Cyclotides are plant-produced, bioactive, cyclic mini-proteins with interesting pharmaceutical and agricultural applications. A reverse phase liquid chromatography electrospray ionization mass spectrometry (RP-LC–ESI-MS) method for analysis of cyclotides in plant materials with a minimum of sample pre-treatment is presented. Three exemplary cyclotides (kalata B1, kalata B2 and cycloviolacin O2) were used as reference substances for the method development. Linearity (r2 > 0.99) was achieved in the concentration range 0.05–10 mg/L and the limit of detection was 1.7–4.0 μg/L. The present study is the first to demonstrate that cyclotides dissolved in water sorb to glass vials, but the addition of 15% of acetonitrile or 40 mg/L of bovine serum albumin is sufficient to keep the cyclotides in solution. Cyclotides were extracted from candied violets, violet tea, and the plants Oldenlandia affinis and Viola odorata using 70% methanol containing 0.1% formic acid (v/v). The plant content was determined to be 23.5–14,200 μg/g (dry weight). The highest content of cyclotide was found in wild Danish V. odorata, and it is the highest content of cyclotide in a plant reported hitherto. Candied violets contained 0.00–8.66 μg/g (dry weight), while no cyclotides were detected in commercial violet tea.

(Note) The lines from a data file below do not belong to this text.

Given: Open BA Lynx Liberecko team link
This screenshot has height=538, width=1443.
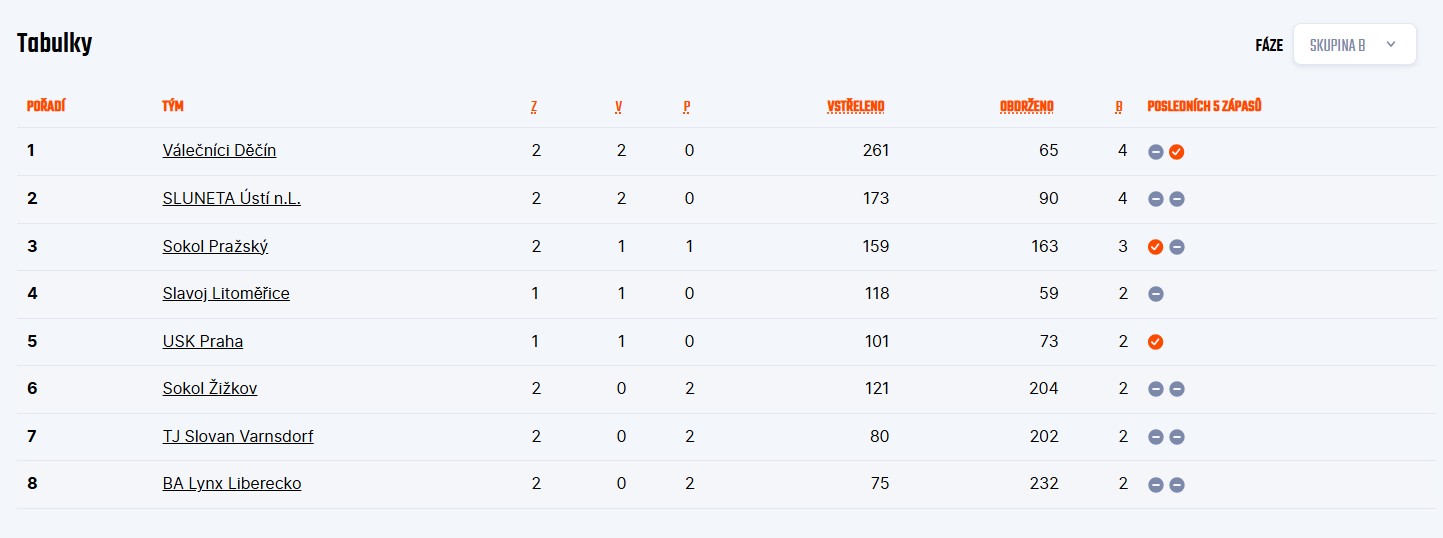Looking at the screenshot, I should pos(232,484).
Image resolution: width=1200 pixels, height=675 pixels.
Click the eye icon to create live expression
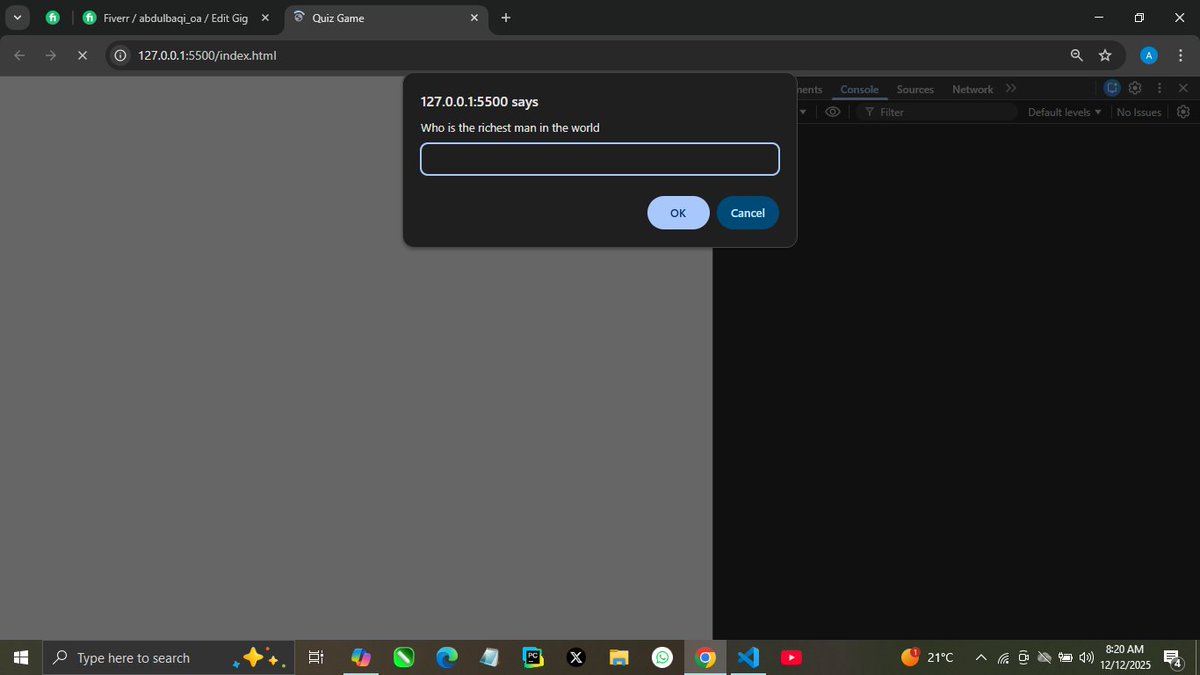pyautogui.click(x=833, y=112)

► An RP-LC–ESI-MS method for cyclotide analysis in plants was developed. ► We demonstrated that cyclotides dissolved in water sorb to glass vials. ► Adding 15% of acetonitrile or 40  mg/L of BSA kept the cyclotides in solution. ► We determined the plant content to be 23.5–14,200 μg/g (dry weight). ► We reported the highest cyclotide plant content determined hitherto.